## Article
BookmarkSubscribeRSS Feed
🔒 This topic is solved and locked. Need further help from the community? Please sign in and ask a new question.
xyxu
Quartz | Level 8

I have a CSV file in which date variables look weird. The following picture is what I see when if I open the CSV in Excel. Also, many rows refused to change when I attempted to format the column into a single date format in Excel.

xyxu_0-1596473846835.png

Please see the attached file as an example. When I import it into SAS, I use

data date_format;
	infile "&in_path\date_format_issue.csv" delimiter = ',' dsd missover lrecl = 32767 firstobs = 2;
	informat id 20. date anydtdte.;
	format date yymmdd10.;
	input id date;
run;

When I check the number of unique IDs per month using

proc sql;
	create table temp as
	select distinct intnx('month', date, 0, 'e') as month format yymmdd10., count(unique id) as num
	from date_format
	group by month
	order by month;
quit;

I found that the date variable is causing problems. The numbers are incorrect because dates are corrupt. For example, there should be 1300+ unique IDs in Jan, but I got only 588. When my friend uses his computer to open the CSV file, he was able to format the date in Excel correctly. Unfortunately I couldn't do this in my computer. How can I import the dates accurately into SAS? 

 

 

 

1 ACCEPTED SOLUTION

Accepted Solutions
Tom
Super User Tom
Super User

@xyxu wrote:

Yeah this explanation makes perfect sense. I should definitely determine the date with my own judgement. 


And when you look at the file without letting Excel auto-convert the contents you can tell that ALL of the values are compatible with using DMY order.  So just read it using DMMYY informat and you should be good.

997   data test;
998     infile "&path\&fname" dsd truncover firstobs=2;
999     input id $ date_str :$20. ;
1000    date = input(date_str,ddmmyy10.);
1001    format date yymmdd10.;
1002  run;

NOTE: The infile "C:\Downloads\date_format_issue.csv" is:
      Filename=C:\Downloads\date_format_issue.csv,
      RECFM=V,LRECL=32767,File Size (bytes)=1305230,
      Last Modified=03Aug2020:16:02:41,
      Create Time=03Aug2020:16:02:40

NOTE: 82844 records were read from the infile "C:\Downloads\date_format_issue.csv".
      The minimum record length was 11.
      The maximum record length was 15.

## Complete the following
[1] In the SAS date-import thread, how many unique IDs for January did the poster get?
[2] From the SAS date-import thread, set down the passage between "NOTE: The infile" and "length was 11.", inclusive.
[3] Resume the SAS date-import thread after its last line.

## Dataset extract
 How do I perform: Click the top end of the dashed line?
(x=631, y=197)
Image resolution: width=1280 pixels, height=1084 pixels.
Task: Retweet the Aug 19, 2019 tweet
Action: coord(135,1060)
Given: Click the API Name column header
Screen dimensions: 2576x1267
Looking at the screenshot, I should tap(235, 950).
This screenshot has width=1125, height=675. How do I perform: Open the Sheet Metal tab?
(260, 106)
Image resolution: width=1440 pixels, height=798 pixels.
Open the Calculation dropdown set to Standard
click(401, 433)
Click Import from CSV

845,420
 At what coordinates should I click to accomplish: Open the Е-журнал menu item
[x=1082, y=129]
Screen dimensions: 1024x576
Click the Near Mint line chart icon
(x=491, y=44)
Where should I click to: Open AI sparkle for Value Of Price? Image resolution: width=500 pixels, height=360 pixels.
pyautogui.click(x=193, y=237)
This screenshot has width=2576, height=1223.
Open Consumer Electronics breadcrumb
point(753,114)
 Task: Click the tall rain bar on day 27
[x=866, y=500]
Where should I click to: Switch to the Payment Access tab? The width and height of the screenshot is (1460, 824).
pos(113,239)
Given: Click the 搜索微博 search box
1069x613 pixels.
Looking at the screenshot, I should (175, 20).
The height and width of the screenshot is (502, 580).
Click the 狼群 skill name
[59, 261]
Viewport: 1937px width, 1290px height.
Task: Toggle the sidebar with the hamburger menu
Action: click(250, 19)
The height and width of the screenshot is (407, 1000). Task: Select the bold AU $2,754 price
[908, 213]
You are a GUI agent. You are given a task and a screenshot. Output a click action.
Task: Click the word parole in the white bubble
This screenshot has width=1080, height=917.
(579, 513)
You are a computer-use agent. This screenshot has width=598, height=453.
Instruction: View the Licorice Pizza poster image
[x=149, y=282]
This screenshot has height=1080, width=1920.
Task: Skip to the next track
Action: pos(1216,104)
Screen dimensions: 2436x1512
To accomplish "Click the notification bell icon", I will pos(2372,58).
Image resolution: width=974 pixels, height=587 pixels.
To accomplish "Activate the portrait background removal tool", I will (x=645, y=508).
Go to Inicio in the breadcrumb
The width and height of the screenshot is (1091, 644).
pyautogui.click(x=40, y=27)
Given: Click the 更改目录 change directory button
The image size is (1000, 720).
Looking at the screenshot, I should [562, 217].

## Answers to each task
[1] 588.

[2]
NOTE: The infile "C:\Downloads\date_format_issue.csv" is:
      Filename=C:\Downloads\date_format_issue.csv,
      RECFM=V,LRECL=32767,File Size (bytes)=1305230,
      Last Modified=03Aug2020:16:02:41,
      Create Time=03Aug2020:16:02:40

NOTE: 82844 records were read from the infile "C:\Downloads\date_format_issue.csv".
      The minimum record length was 11.

[3]
NOTE: The data set WORK.TEST has 82844 observations and 3 variables.

View solution in original post

13 REPLIES 13
AMSAS
SAS Super FREQ
When I see an excel file and the columns are left-aligned (as in your 3rd row and others) the first thing I think is it's Excel Text field and probably has a ' at the start forcing it to be text. e.g. '22/02/2019
AMSAS
SAS Super FREQ
data read ;
	infile "<path>\date_format_issue.csv" dlm="," firstobs=2 obs=20 ;
	input 
		id $
		date : ddmmyy10. ;
	put id= date= date7. ;
run ;

Try the above code, this should work

Kurt_Bremser
Super User

Do not use Excel to inspect CSV files. Excel will show you what it thinks is in the file, which is very often not what's actually in there. Always use text editors to inspect CSV or other text files you want to import into SAS.

For this particular file, use:

data want;
infile "path to your file" dlm=',' truncover;
input id $ date :ddmmyy10.;
format date yymmdd10.;
run;

(your Excel seems to be set to only accept MDY order in dates).

xyxu
Quartz | Level 8

If I use the text editor to inspect, it's really hard to distinguish dates with different formats, e.g., "1/3/2019" could be either "Jan 03, 2019" or "Mar 01, 2019". When I open the file in Excel, the date is either left-aligned or right-aligned, allowing me to guess which is the month and which is the day (by comparing with dates like "22/3/2019" that has the same alignment). 

 

I am feeling insecure about getting this into SAS. How do we know we are getting the date right?

Tom
Super User Tom
Super User

Excel will mess up the dates if you let it guess how to convert the text.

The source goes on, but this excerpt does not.